◆ THE EXERCISE
Pull out each line of the records that contains the word "left", and copy those lines unchanged.

◆ INFORMATION SUPPLIED

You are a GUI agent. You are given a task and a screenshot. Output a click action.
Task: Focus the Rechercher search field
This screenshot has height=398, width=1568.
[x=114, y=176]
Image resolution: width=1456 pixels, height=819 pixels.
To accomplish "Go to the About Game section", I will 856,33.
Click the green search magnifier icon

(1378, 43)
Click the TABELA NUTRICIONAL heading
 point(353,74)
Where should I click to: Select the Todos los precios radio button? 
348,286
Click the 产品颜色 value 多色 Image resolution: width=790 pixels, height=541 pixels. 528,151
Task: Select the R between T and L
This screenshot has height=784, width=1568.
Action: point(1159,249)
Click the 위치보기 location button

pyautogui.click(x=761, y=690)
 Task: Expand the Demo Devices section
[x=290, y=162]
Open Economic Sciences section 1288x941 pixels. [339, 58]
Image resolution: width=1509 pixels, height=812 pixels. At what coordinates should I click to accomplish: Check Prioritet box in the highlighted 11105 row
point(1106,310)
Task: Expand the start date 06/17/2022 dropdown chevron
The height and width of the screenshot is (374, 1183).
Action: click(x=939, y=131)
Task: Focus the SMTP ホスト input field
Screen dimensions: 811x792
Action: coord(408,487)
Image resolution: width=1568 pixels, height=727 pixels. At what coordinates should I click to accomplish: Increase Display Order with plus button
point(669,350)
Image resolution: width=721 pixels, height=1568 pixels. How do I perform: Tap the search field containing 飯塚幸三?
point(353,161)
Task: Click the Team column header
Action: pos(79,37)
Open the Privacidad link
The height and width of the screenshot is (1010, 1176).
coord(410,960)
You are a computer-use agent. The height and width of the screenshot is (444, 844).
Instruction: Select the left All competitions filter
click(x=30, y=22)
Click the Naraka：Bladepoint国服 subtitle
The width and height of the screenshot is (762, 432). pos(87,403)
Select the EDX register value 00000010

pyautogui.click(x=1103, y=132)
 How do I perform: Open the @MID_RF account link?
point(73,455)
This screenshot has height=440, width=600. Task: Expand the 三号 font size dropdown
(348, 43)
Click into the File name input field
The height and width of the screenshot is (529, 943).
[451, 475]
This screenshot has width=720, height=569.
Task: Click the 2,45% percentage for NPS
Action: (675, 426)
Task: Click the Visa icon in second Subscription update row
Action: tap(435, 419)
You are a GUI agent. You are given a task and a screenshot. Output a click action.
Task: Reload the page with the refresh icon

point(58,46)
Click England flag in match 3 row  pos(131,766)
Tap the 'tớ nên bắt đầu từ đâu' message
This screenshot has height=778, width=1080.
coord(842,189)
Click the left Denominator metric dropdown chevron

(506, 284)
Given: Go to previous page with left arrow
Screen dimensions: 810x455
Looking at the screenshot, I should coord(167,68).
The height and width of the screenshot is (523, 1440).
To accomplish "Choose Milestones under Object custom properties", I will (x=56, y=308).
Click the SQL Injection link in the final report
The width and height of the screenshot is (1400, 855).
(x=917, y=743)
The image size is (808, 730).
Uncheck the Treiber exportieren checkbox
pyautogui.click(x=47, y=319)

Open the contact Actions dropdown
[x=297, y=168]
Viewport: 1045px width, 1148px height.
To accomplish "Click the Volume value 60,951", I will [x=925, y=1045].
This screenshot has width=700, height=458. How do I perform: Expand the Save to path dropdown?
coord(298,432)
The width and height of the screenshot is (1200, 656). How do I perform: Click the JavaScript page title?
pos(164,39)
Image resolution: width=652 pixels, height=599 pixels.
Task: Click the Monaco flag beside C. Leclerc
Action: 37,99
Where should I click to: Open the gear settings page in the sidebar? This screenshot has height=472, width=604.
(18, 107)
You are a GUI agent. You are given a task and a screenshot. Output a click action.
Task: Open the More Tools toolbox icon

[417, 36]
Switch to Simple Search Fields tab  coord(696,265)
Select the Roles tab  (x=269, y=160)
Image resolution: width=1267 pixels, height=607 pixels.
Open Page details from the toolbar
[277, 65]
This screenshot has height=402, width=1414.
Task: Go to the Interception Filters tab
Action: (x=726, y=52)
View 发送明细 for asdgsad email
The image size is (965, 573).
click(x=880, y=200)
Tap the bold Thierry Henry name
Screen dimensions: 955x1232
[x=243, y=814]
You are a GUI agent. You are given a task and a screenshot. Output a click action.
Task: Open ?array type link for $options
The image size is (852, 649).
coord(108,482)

◆ CORRECT RESULT
Instruction: Select the left All competitions filter
Click the left Denominator metric dropdown chevron
Given: Go to previous page with left arrow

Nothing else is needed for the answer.